Minister for Finance
- In office 3 December 2007 – 3 September 2010
- Prime Minister: Kevin Rudd Julia Gillard
- Preceded by: Nick Minchin
- Succeeded by: Penny Wong

Member of the Australian Parliament for Melbourne
- In office 13 March 1993 – 19 July 2010
- Preceded by: Gerry Hand
- Succeeded by: Adam Bandt

Personal details
- Born: 24 April 1956 (age 70) Orbost, Victoria, Australia
- Party: Labor
- Spouse: Andrea
- Profession: Lawyer Trade unionist Politician

= Lindsay Tanner =

Australian politician (born 1956)

Lindsay James Tanner (born 24 April 1956) is a former Australian politician. A member of the Australian Labor Party (ALP), he represented the seat of Melbourne in the House of Representatives from 1993 to 2010 and served as Minister for Finance in the Rudd and Gillard governments from 2007 to 2010.

==Background==

Tanner was born in the East Gippsland town of Orbost. He studied at the local state primary school before obtaining a scholarship to Gippsland Grammar School in Sale, where he graduated as dux in 1973. He graduated from the University of Melbourne with a Bachelor of Laws with Honours and a Bachelor of Arts with Honours, and later a Master of Arts in history in 1981. While still at university, he co-wrote a book on environmental politics and worked as a casual layout and design artist. He was editor of Farrago and a member of the Melbourne University Law Review.

Tanner began his career as an articled clerk and solicitor at Holding Redlich Lawyers in Melbourne. In 1985, he became an electorate assistant to Labor senator Barney Cooney. He was Assistant State Secretary of the Federated Clerks' Union from 1987, then State Secretary from 1988 until 1993.

==Parliamentary career==
In March 1993 Tanner was elected to the Australian House of Representatives representing the Division of Melbourne, and served one term as a government backbencher during Paul Keating's final term as prime minister.

The Liberal Party under John Howard won the March 1996 election, and Keating subsequently retired from politics. A major reshuffle by new leader Kim Beazley resulted in Tanner's promotion to the Shadow Ministry and appointment as Shadow Minister for Transport. He remained a member of the Shadow Ministry, despite numerous changes of leadership, continuously until the election of the Rudd Labor government in November 2007.
Tanner himself had been touted as a potential leader but he never stood for the leadership.

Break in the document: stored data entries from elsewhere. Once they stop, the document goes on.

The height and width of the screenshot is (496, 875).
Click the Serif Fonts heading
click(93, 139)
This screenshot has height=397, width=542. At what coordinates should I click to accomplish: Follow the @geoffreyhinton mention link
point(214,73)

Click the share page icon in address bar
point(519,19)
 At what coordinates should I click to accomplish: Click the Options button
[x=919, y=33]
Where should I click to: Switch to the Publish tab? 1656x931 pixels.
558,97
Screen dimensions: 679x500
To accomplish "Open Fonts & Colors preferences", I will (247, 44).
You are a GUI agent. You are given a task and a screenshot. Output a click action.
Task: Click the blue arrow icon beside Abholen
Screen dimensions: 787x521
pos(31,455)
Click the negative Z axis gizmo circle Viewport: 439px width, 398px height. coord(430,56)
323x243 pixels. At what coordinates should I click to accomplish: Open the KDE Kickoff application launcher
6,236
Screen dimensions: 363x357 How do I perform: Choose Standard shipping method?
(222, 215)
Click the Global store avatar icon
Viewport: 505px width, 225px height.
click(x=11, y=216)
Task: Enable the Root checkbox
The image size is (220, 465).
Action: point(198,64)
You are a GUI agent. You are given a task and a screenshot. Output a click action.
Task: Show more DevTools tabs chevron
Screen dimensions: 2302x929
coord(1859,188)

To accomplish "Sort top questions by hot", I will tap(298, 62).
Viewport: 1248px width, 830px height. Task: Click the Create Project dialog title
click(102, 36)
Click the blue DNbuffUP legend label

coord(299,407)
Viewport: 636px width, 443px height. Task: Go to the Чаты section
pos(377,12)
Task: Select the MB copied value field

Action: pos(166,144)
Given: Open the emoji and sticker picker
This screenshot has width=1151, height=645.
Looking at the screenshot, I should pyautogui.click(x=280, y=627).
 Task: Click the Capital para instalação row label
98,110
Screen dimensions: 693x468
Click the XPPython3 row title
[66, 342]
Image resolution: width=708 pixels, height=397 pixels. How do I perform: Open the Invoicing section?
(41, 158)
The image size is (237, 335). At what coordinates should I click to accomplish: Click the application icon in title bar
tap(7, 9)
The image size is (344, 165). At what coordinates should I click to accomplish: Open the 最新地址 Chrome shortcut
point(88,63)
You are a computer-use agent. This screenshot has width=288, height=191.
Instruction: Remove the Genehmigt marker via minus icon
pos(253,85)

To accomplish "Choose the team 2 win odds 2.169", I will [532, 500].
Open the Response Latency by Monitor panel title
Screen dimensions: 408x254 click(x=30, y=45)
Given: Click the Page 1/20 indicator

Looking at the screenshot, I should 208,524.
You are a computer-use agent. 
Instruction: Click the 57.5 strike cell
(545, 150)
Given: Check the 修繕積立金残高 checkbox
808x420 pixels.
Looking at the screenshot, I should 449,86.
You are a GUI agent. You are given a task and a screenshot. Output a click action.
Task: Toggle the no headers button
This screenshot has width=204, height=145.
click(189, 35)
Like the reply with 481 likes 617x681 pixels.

In 1998, Tanner was moved to the portfolios of Finance and Consumer Affairs. In 1999, he wrote a book entitled Open Australia, which explored how information technology could be used to enhance social justice and economic equality; and he also wrote a number of articles on targeted, "micro" ways of addressing globalisation and the decline of large-scale manufacturing, in which he suggested there was little substance to the notion put forward by neoclassical economists of a "simulated free market" in East Asian economies that explains their "emergence" (see 1997 Asian financial crisis). Following the 2001 election, he became Shadow Minister for Communications.

Tanner has been a prominent member of Labor's left faction and it was thought that he might contest the Labor leadership in 2003, when former leader Kim Beazley first challenged Simon Crean. In the second leadership spill in December 2003, Tanner supported Beazley, who lost the party-room ballot to Mark Latham. The following month, Latham appointed Tanner to the new portfolio of Community Relationships, in addition to his existing responsibilities.

After the October 2004 federal election, Tanner was thought to be a candidate for the position of Shadow Treasurer, which had been vacated by Simon Crean. However, once it became clear that Latham did not intend to offer him this position, Tanner announced that he would not stand for a position in the new shadow ministry. He subsequently released a brief statement, stating that he had "no complaint about how Mark Latham has dealt with [him] personally", but adding that he had "serious reservations about the emerging Labor response to our latest election defeat." In June 2005, Tanner was re-elected to the Opposition frontbench and was appointed Shadow Minister for Finance.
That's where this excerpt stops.